In the United States, Colonel Ingersoll was not ordained, although he was the son of a clergyman and his early education gave him the familiarity with the Christian stories that he displayed in The Mistakes of Moses and his many orations. His campaign against Christianity inspired some holy men, notably the Reverend Mr. William Mahan, to forge some more gospels, but it inspired numerous others to foresake their business. Of the latter, the best-known today is the Reverend Mr. Samuel P. Putnam, an indefatigable public speaker who was generally regarded as Ingersoll’s most active disciple. His numerous speeches and articles, so far as I know, have not been collected, and are of interest today only as illustrations of “free thought” in a nation which, after the tragic defeat of the South in its War for Independence, hypocritically pretended it had not repudiated the principles on which it was founded, and was slowly, condignly, and perhaps ineluctably sinking into the slough of ochlocracy, euphemistically called “democracy.”

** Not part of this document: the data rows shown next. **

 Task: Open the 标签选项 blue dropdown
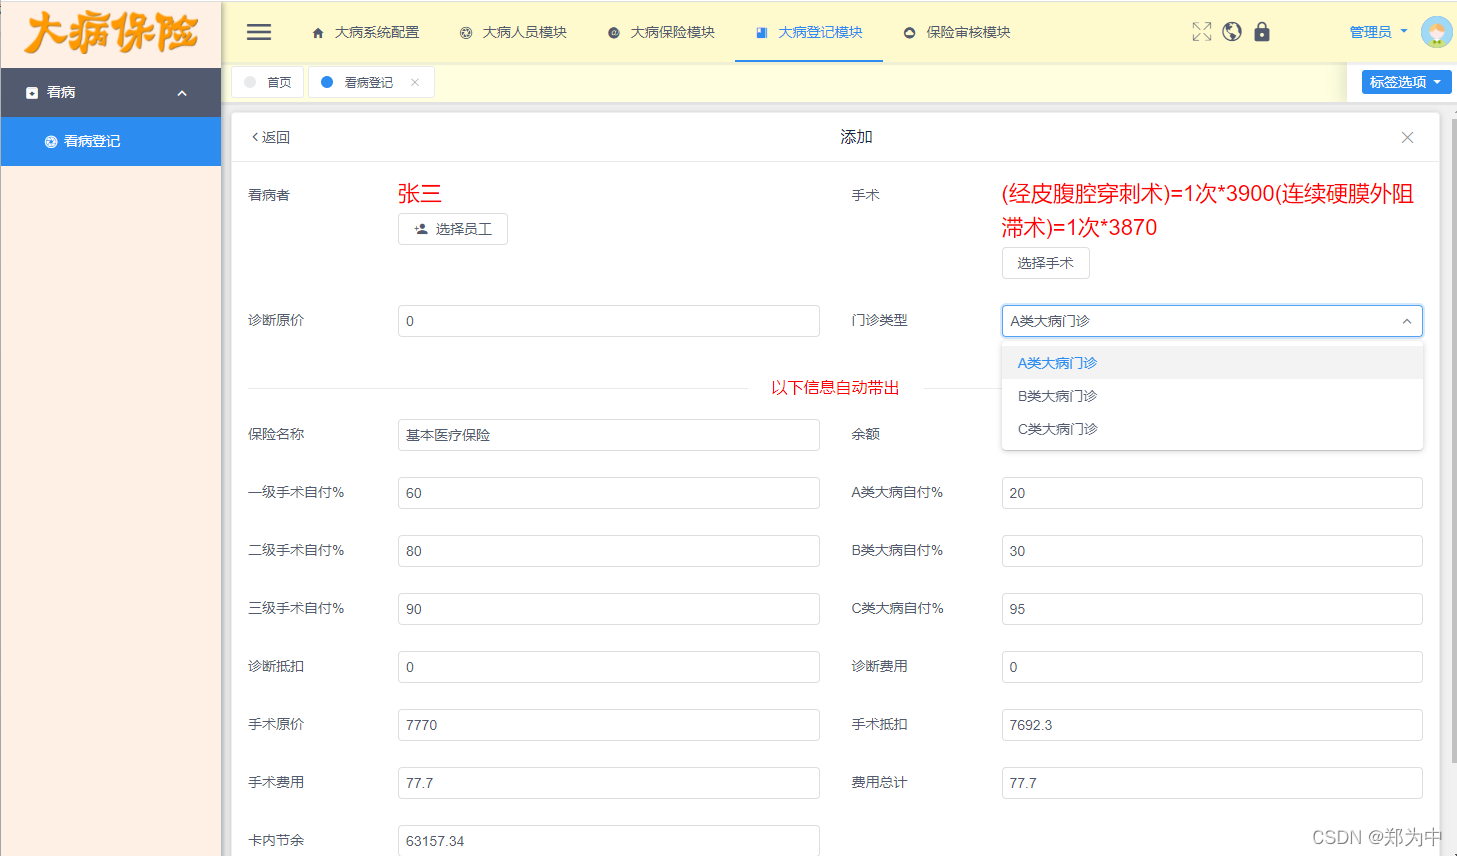click(x=1405, y=82)
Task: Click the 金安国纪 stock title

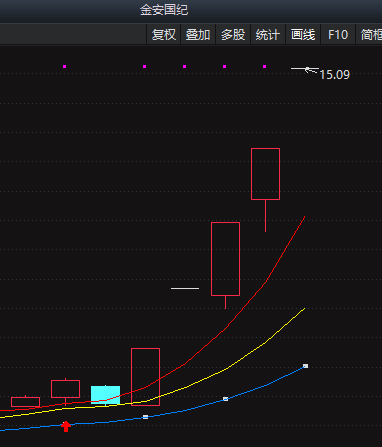Action: point(164,10)
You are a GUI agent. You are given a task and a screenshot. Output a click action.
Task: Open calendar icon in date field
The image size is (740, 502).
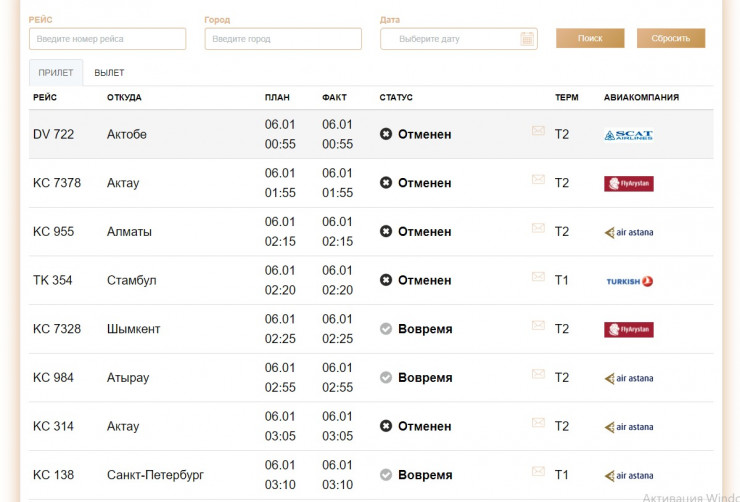click(527, 39)
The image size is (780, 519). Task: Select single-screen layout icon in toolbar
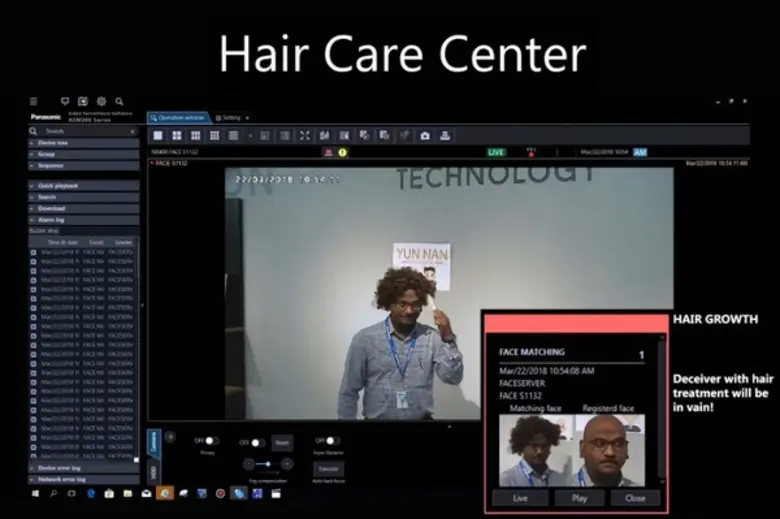pyautogui.click(x=158, y=135)
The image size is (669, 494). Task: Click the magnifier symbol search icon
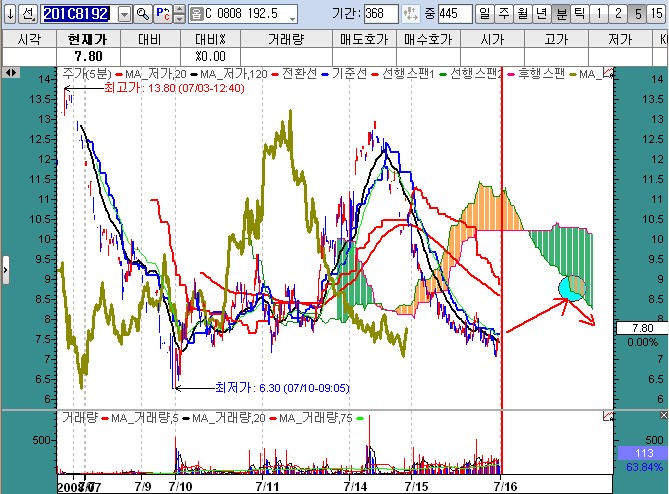[142, 15]
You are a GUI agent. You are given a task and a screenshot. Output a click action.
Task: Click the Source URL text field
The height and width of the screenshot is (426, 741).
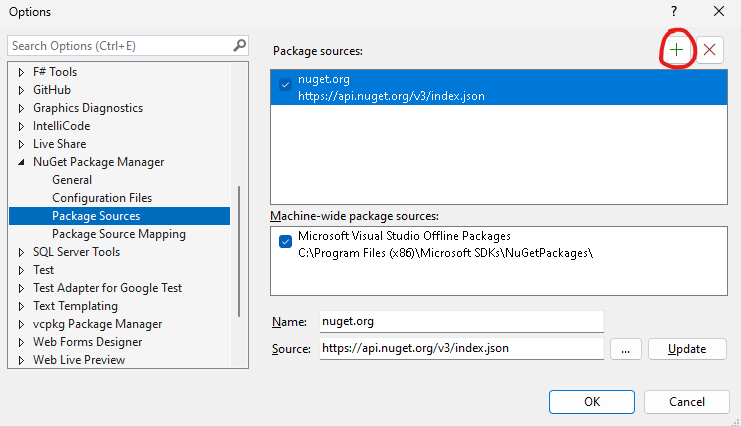(x=461, y=349)
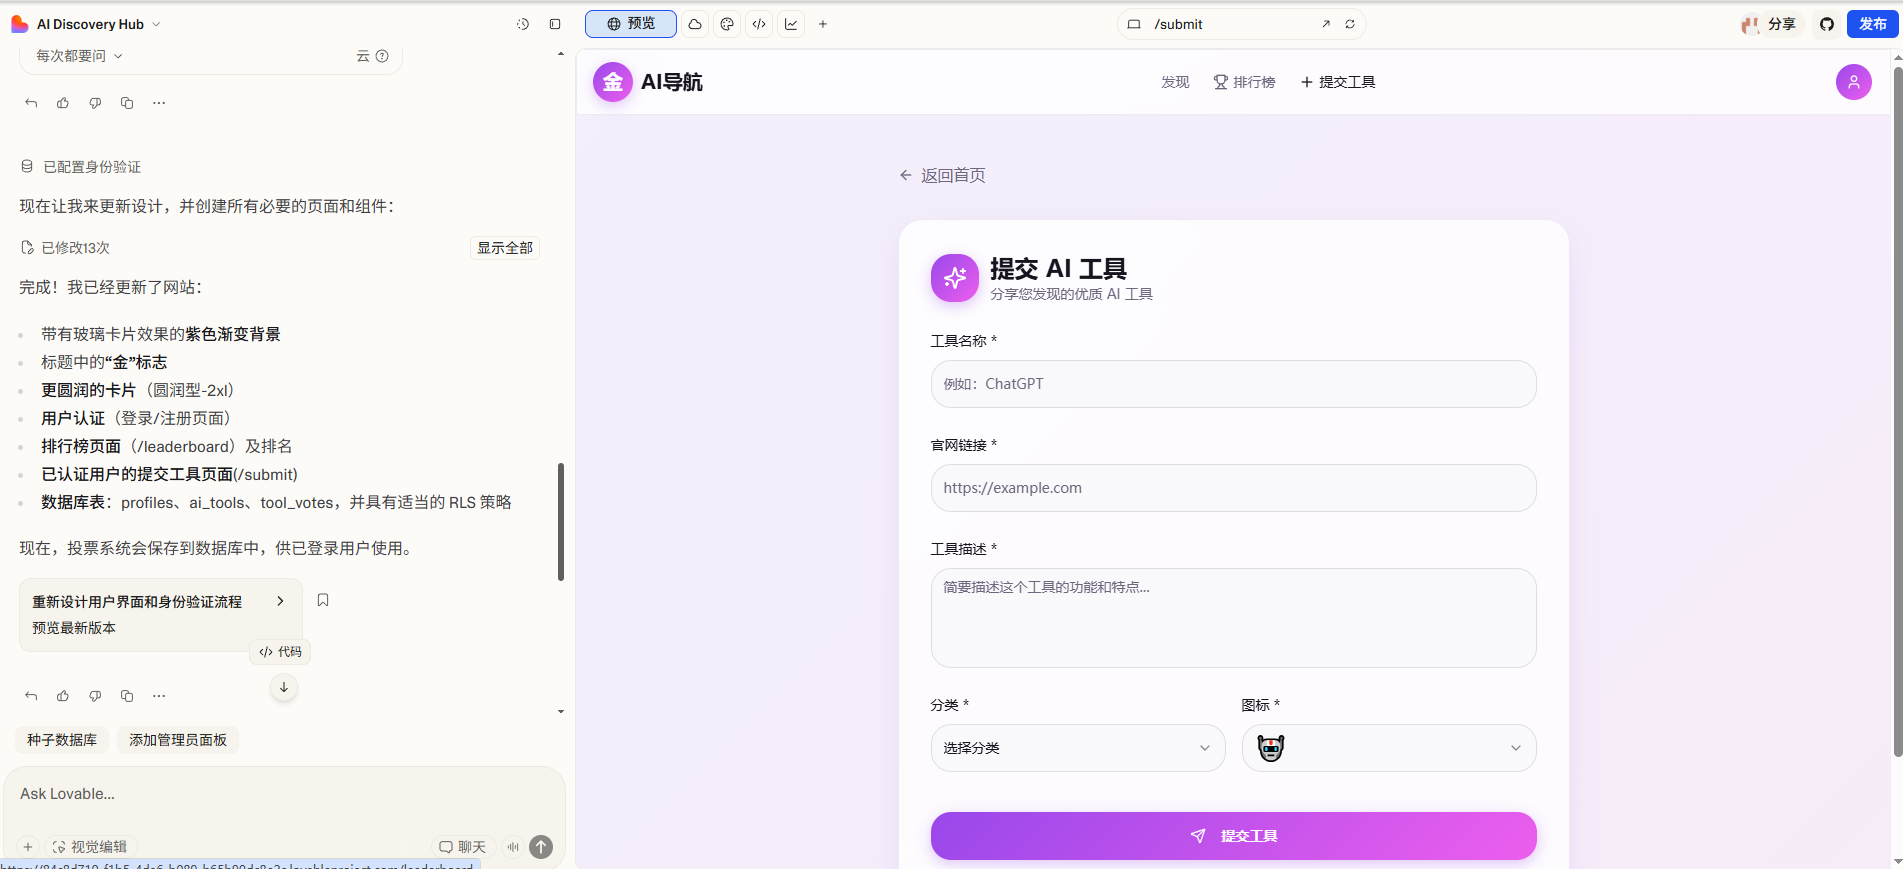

The most recent example of apostasy is the Reverend Mr. G. Vincent Runyon, who died less than a year ago and may have been the last clergyman to face the choice Mr. Simpson had earlier faced and to opt for honesty. Until he was forty, he says, “No man walked and talked with God more than I.” Then a sabbatical year gave him time for study and reflection, with the result described in his booklet, Why I Left the Ministry and Became an Atheist (1959).
The five whom I have listed above are certainly the best-known apostates. Their very names will suffice to make any one of our contemporary dervishes howl — provided, of course, that he knows enough about his business to recognize the names. They are universally regarded as having totally repudiated Christianity and doubtless believed they had done so. They were mistaken.
I have taken the space to list them not only to point a very significant contrast to Mr. Simpson’s book, but to emphasize the crucial fact that a man may earnestly and vehemently reject Christianity and yet remain, in very important areas of his thinking, Chrétien malgré lui.